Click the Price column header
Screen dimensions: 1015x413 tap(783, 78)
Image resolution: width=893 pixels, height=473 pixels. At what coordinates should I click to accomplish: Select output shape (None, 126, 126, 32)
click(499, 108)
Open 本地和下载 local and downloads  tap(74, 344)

* * *

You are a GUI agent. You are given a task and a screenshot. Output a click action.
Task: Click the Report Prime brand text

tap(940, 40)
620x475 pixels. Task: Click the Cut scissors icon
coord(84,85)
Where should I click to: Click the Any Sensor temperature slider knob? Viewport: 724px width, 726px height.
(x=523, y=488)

**REQUIREMENT**
Reproduce exactly the lines of the records above from the one with "Click the Price column header" to the one with "Open 本地和下载 local", both included, and leave out everything else.

**TASK RESULT**
Click the Price column header
Screen dimensions: 1015x413 tap(783, 78)
Image resolution: width=893 pixels, height=473 pixels. At what coordinates should I click to accomplish: Select output shape (None, 126, 126, 32)
click(499, 108)
Open 本地和下载 local and downloads  tap(74, 344)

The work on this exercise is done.